====== Given records
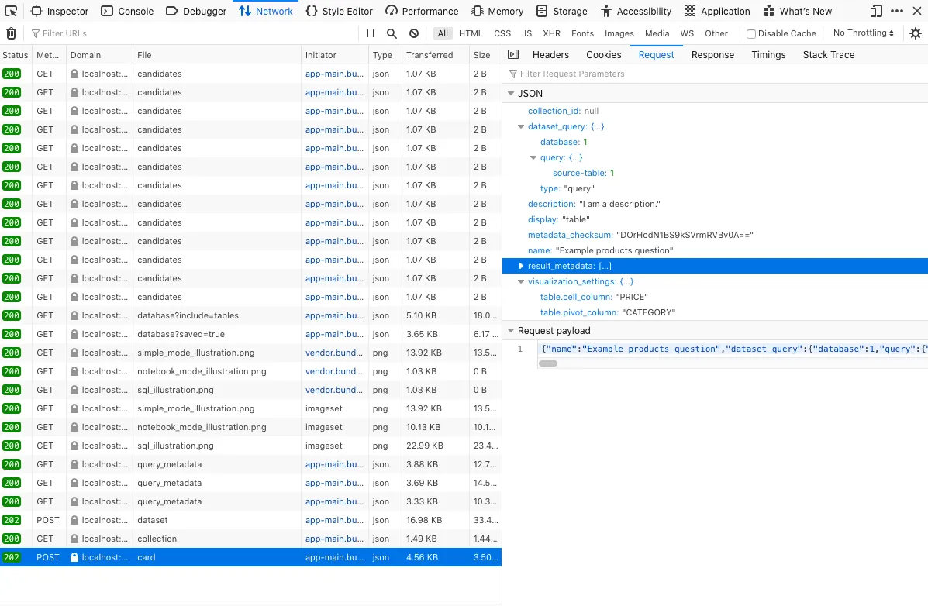Open search in network requests
Image resolution: width=928 pixels, height=606 pixels.
(393, 33)
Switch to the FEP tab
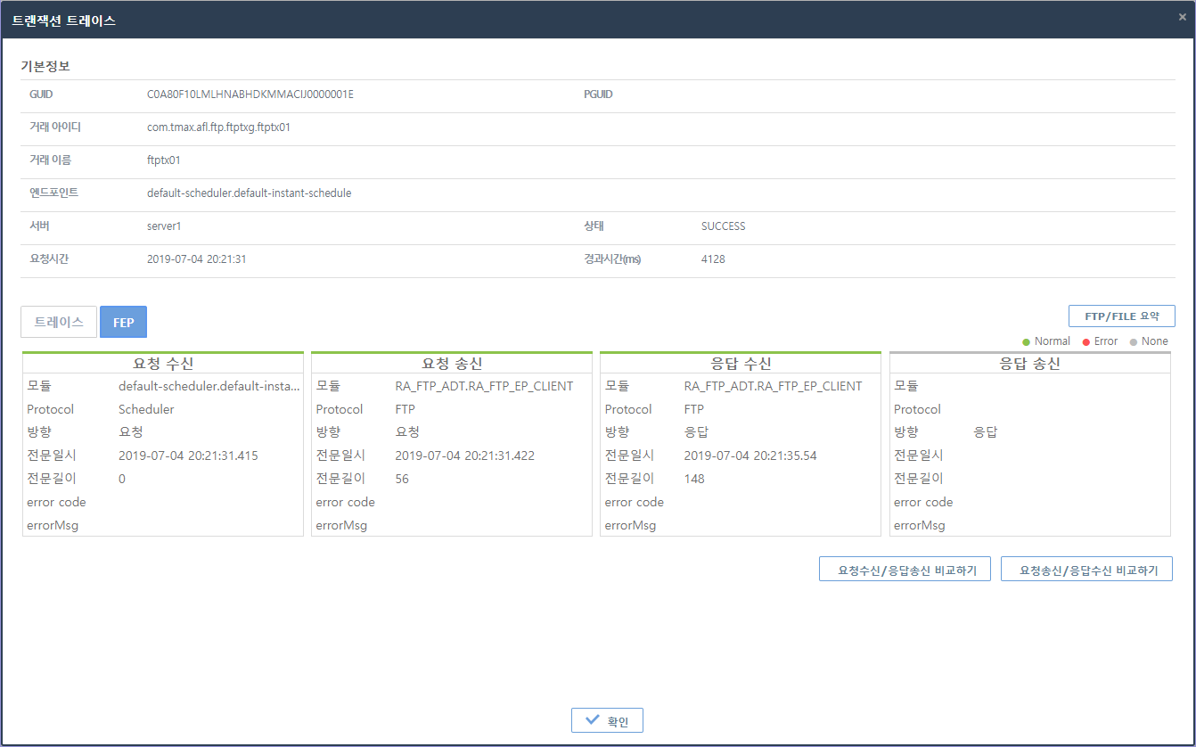 [123, 322]
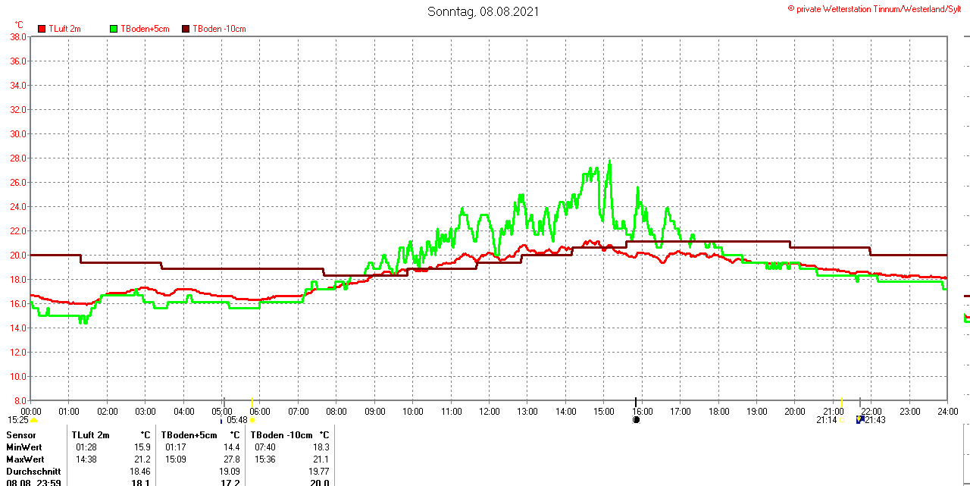Click the black tick mark on axis near 16:00

pos(635,401)
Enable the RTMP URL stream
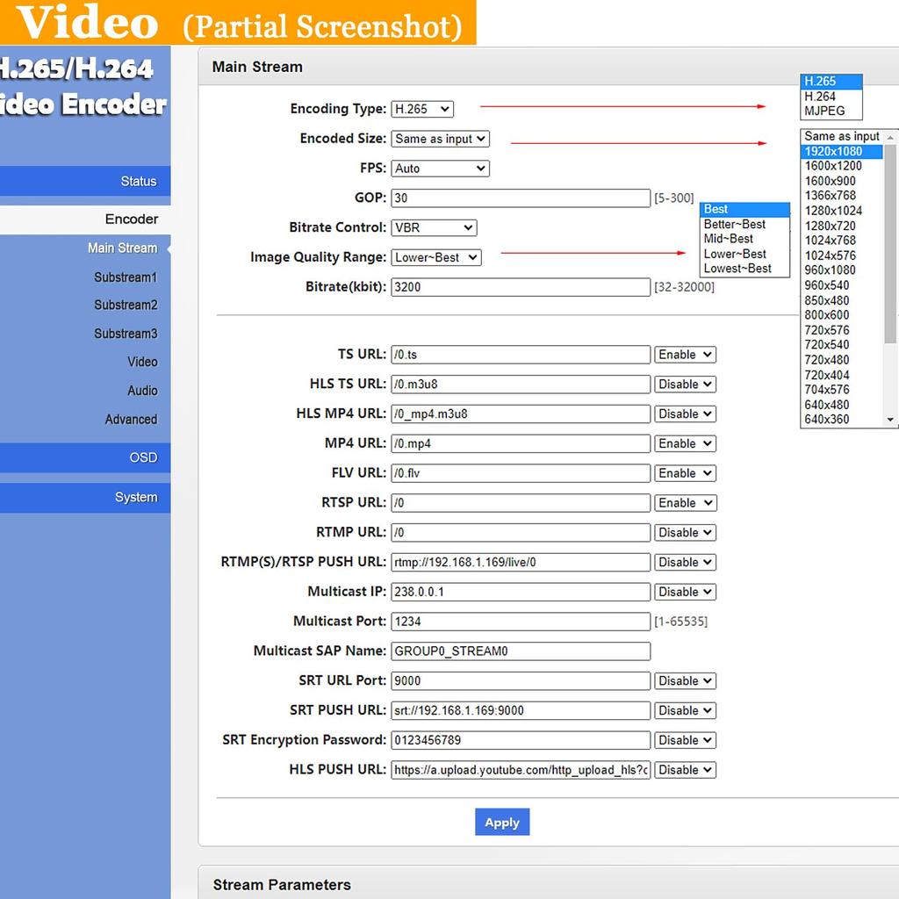899x899 pixels. click(x=685, y=532)
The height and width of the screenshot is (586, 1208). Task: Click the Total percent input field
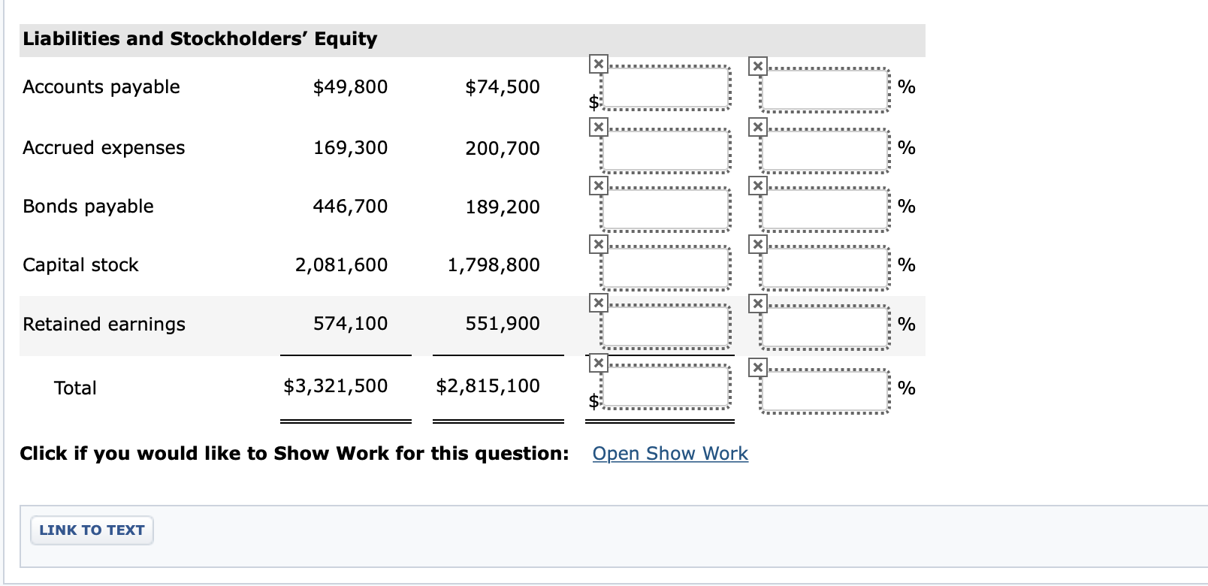824,390
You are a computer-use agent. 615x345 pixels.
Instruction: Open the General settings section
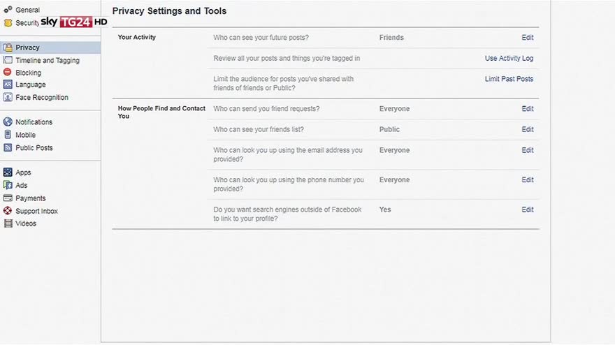point(27,10)
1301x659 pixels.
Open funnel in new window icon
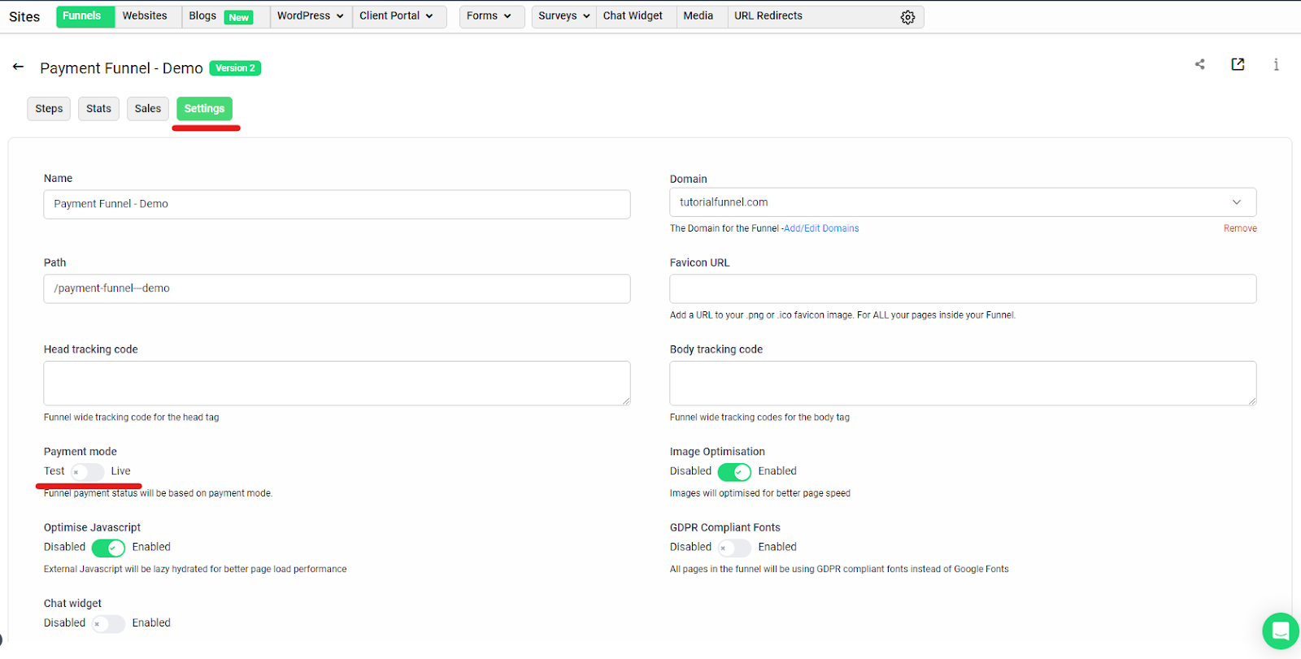[1238, 64]
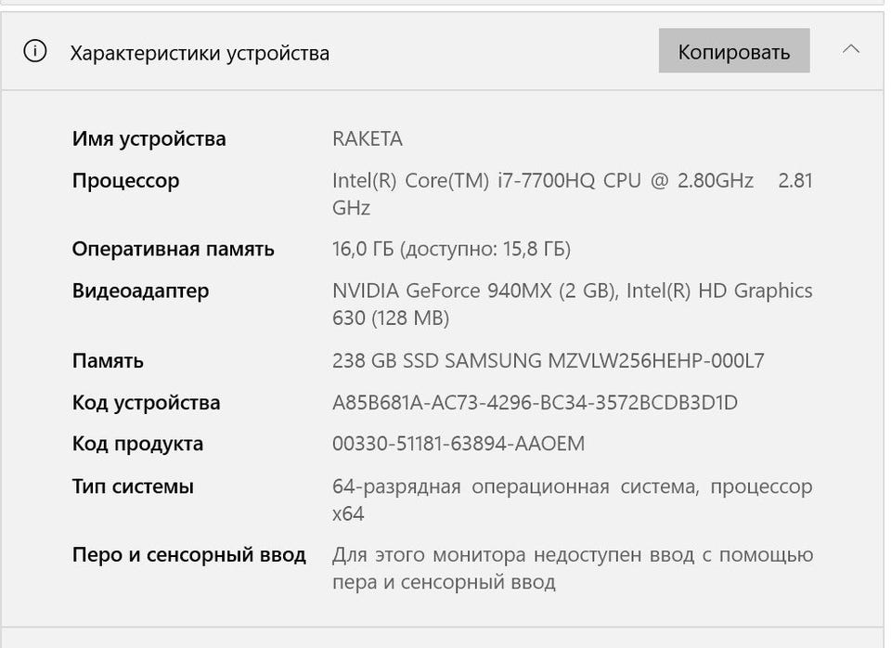Click the info icon beside Характеристики устройства

coord(34,51)
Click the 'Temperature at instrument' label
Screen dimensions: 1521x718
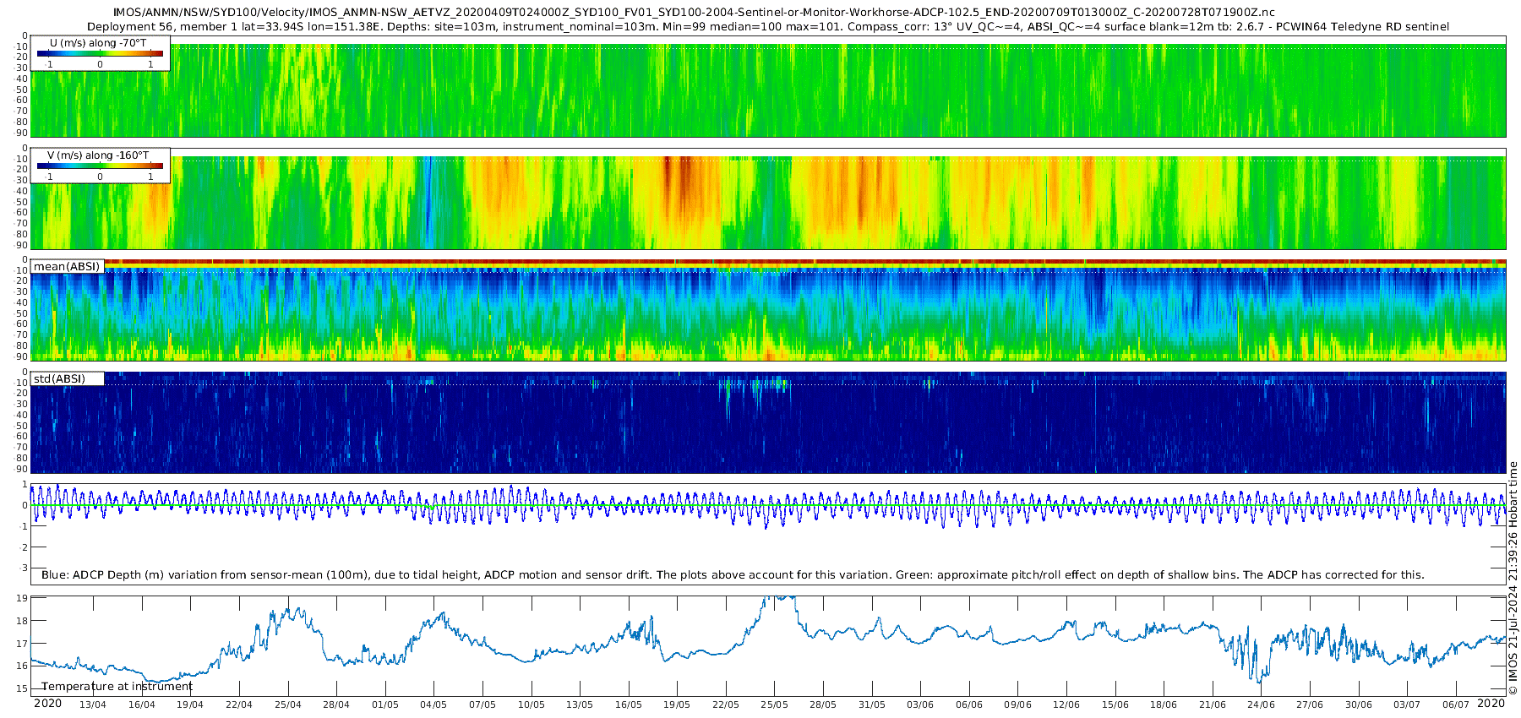click(x=117, y=686)
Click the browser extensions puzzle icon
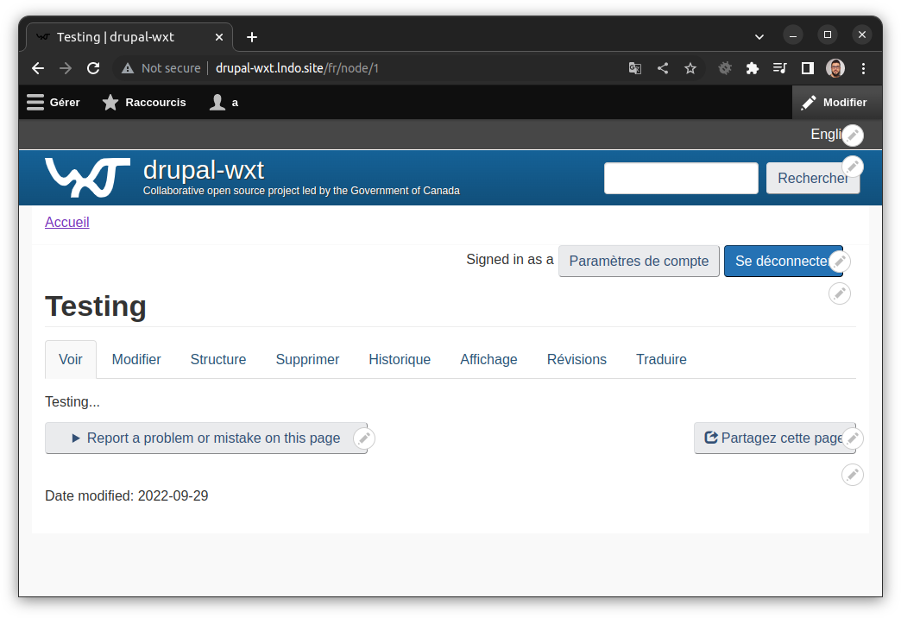This screenshot has width=901, height=618. 752,67
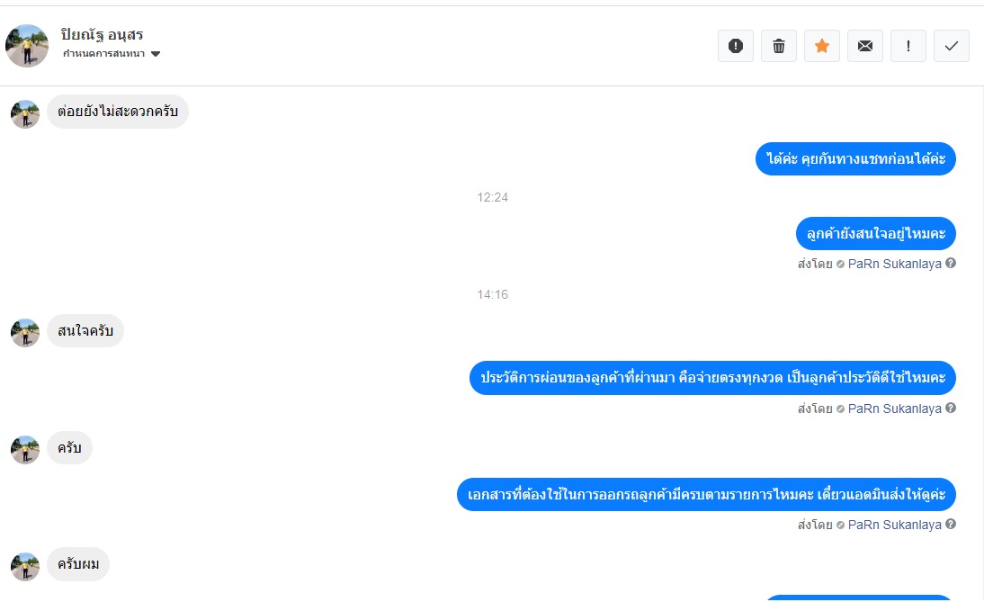Image resolution: width=984 pixels, height=602 pixels.
Task: Click avatar next to สนใจครับ message
Action: pos(25,333)
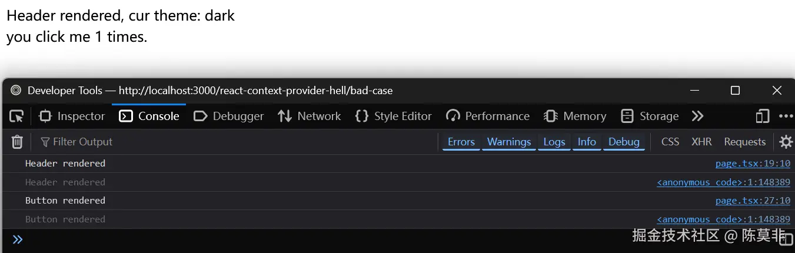795x253 pixels.
Task: Switch to the Network tab
Action: 310,116
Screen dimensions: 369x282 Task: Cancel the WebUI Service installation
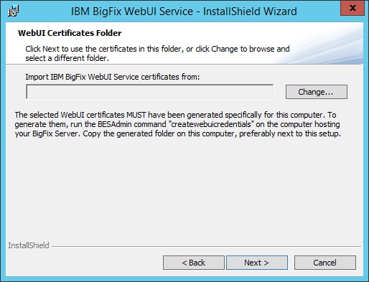325,263
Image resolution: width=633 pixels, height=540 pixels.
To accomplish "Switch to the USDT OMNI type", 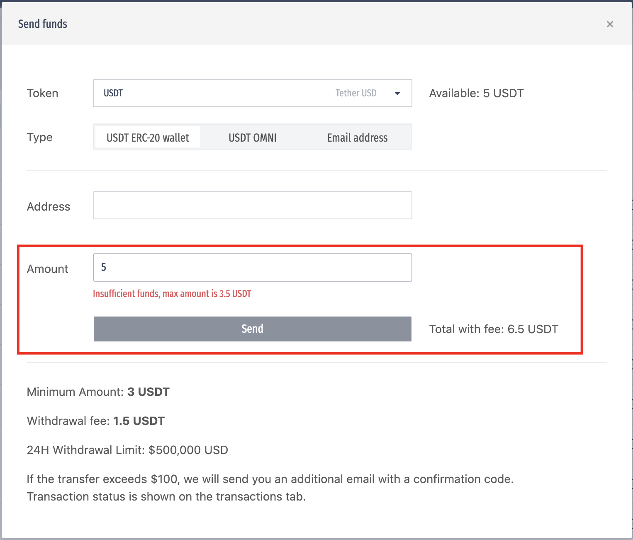I will [252, 137].
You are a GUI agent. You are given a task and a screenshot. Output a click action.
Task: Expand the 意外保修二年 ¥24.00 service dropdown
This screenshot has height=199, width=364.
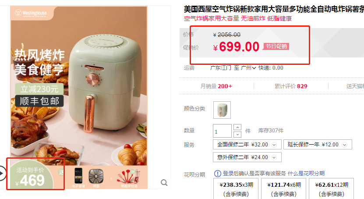pyautogui.click(x=247, y=157)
============
*Your instructions*. Note each line of the material holding "agent" and copy it out.

*Finished task*.
You are a computer-use agent. 615x345 pixels.
You are a GUI agent. You are given a task and a screenshot. Output a click action.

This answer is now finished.